--- start RECORD LIST ---
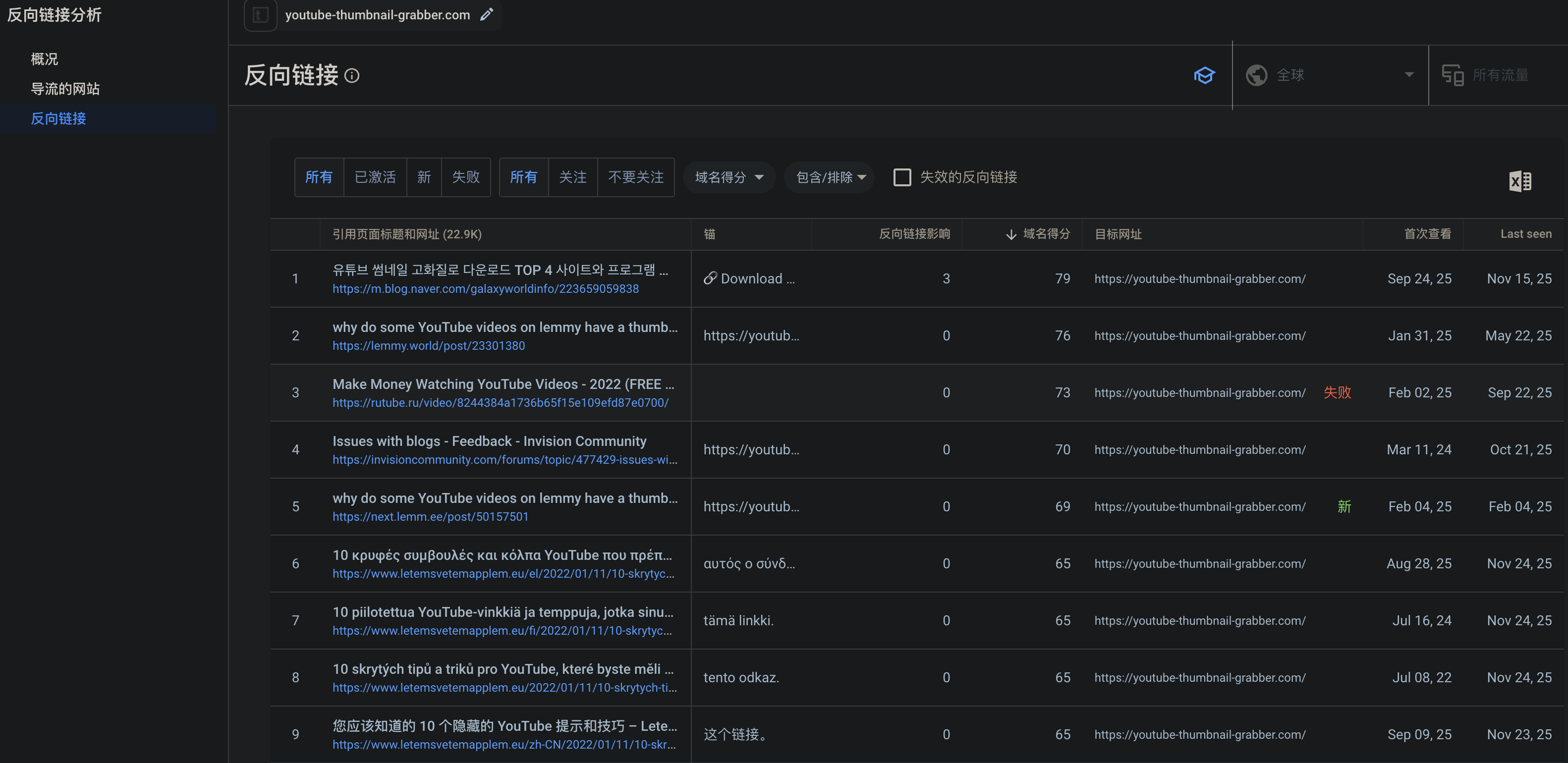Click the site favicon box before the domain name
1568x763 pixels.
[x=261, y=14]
--- end RECORD LIST ---
--- start RECORD LIST ---
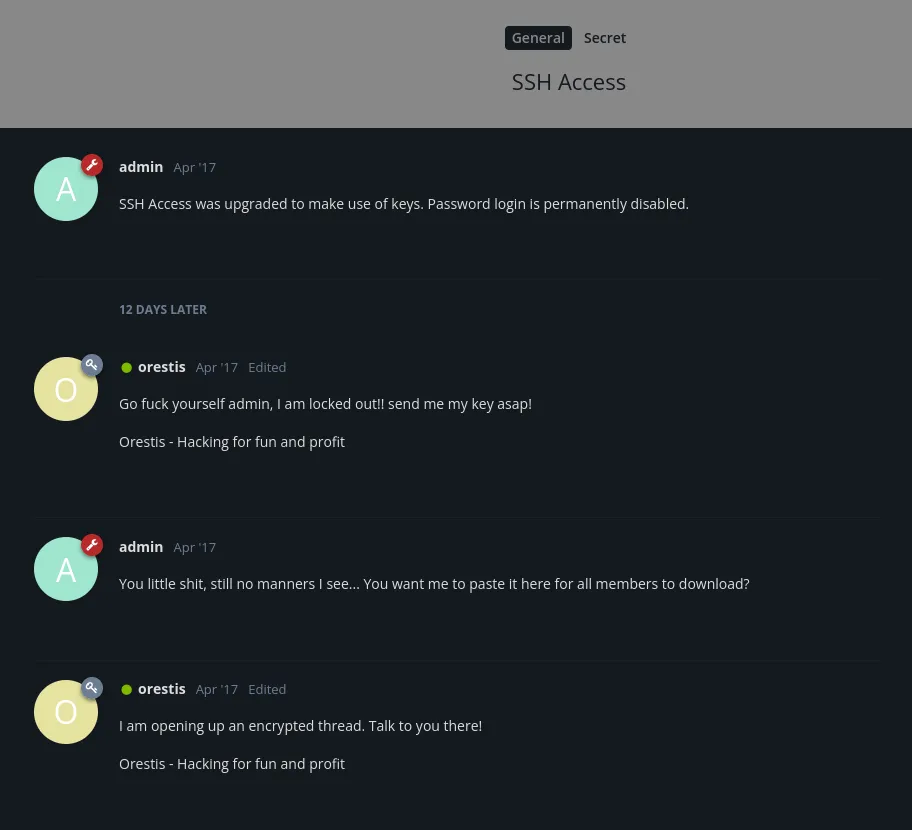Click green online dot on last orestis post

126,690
--- end RECORD LIST ---
▸ **EXERCISE PROMPT**: Reproduce the records word for word, starting at the line that contains "Click the site" and ending after the line that contains "[x=261, y=14]". Omit the pictures from your answer.

▸ **ANSWER TO THE EXERCISE**:
Click the site favicon box before the domain name
1568x763 pixels.
[x=261, y=14]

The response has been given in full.